NVIDIA CUDA Driver Privilege Escalation and Container Escape in Multi-Tenant GPU Clusters
Overview
A critical use-after-free vulnerability was discovered in the NVIDIA kernel mode driver for Linux (`nvidia.ko`). The flaw could be triggered when processing malformed memory mapping arguments through the CUDA API. An unprivileged user within a container that has been granted GPU access could exploit this vulnerability to achieve arbitrary kernel code execution. This completely compromises the isolation boundary between the container and the host operating system.
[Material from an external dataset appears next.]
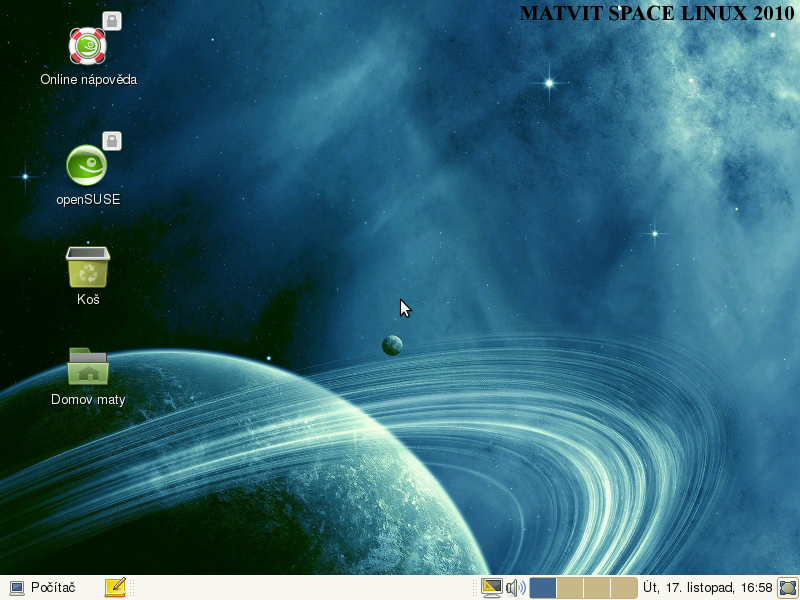Launch the yellow notes applet in panel
Image resolution: width=800 pixels, height=600 pixels.
[x=115, y=588]
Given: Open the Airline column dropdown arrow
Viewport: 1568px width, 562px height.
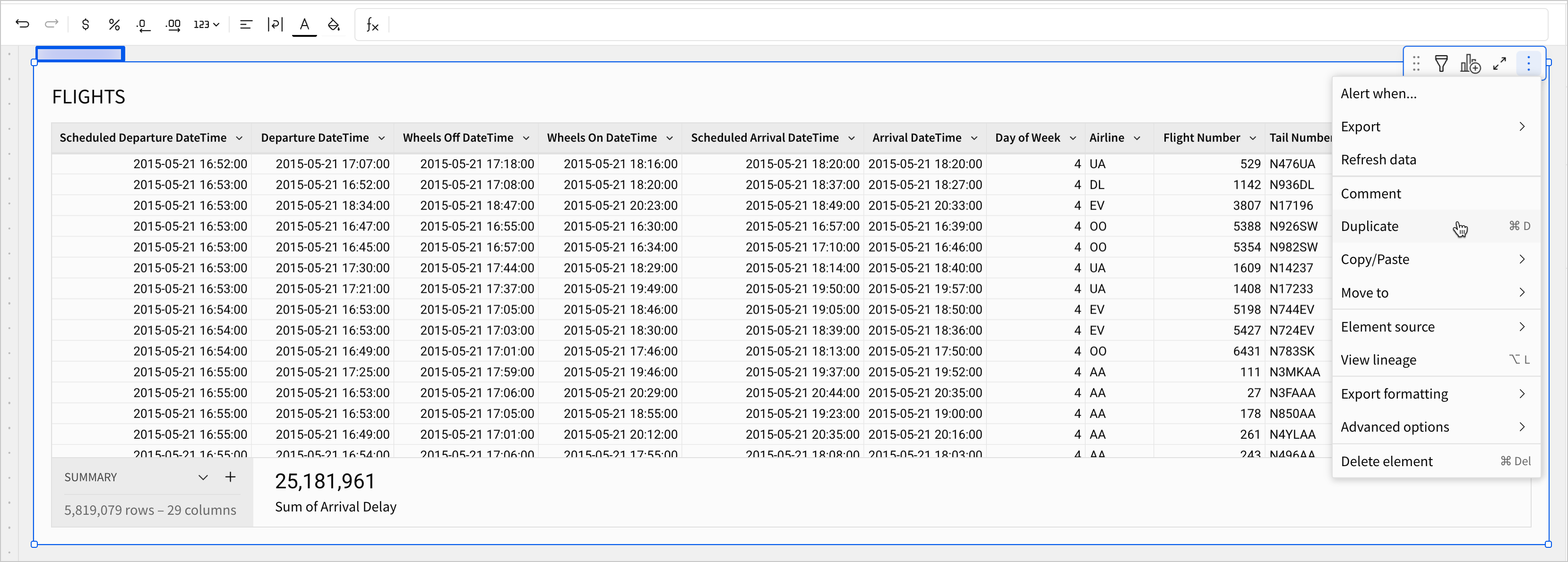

In multi-tenant AI/ML cloud environments, such as Kubernetes clusters with GPU sharing, a malicious tenant could use this exploit to escape their container, gain root privileges on the host node, and subsequently access or disrupt the workloads and data of all other tenants on the same physical machine. The vulnerability resided in the driver's handling of unified memory management, where insufficient locking and state validation allowed a user-space process to deallocate a memory object while it was still in use by the kernel, leading to the exploitable use-after-free condition. This discovery underscored the security-critical nature of GPU drivers in virtualized infrastructure and the high-impact potential of hardware-adjacent vulnerabilities.
Affected Systems
Testing Guide
1. Check the currently installed NVIDIA driver version on your host systems using the `nvidia-smi` command. 2. Compare the installed version against the patched versions listed in the NVIDIA security bulletin (e.g., 550.78 for the R550 branch). 3. If your version is lower than the patched version for your release branch, the system is vulnerable. 4. Running a proof-of-concept exploit is highly discouraged on production systems. Rely on version checking for verification.
Mitigation Steps
1. **Apply Driver Updates**: Immediately update all affected NVIDIA drivers on host machines to the patched versions specified in the NVIDIA security bulletin. 2. **Use gVisor or Kata Containers**: For workloads requiring strong isolation, use sandboxed container runtimes like gVisor or Kata Containers, which can intercept and virtualize system calls, mitigating kernel-level exploits. 3. **Restrict GPU Access**: Only grant GPU access to trusted workloads and tenants. Avoid sharing physical GPUs between mutually untrusting parties if possible. 4. **Monitor Kernel Logs**: Implement monitoring for anomalous kernel-level activity and GPU driver errors, which could indicate an exploitation attempt.
Patch Details
NVIDIA released patched driver versions 550.78 and 535.183.01 to address this vulnerability.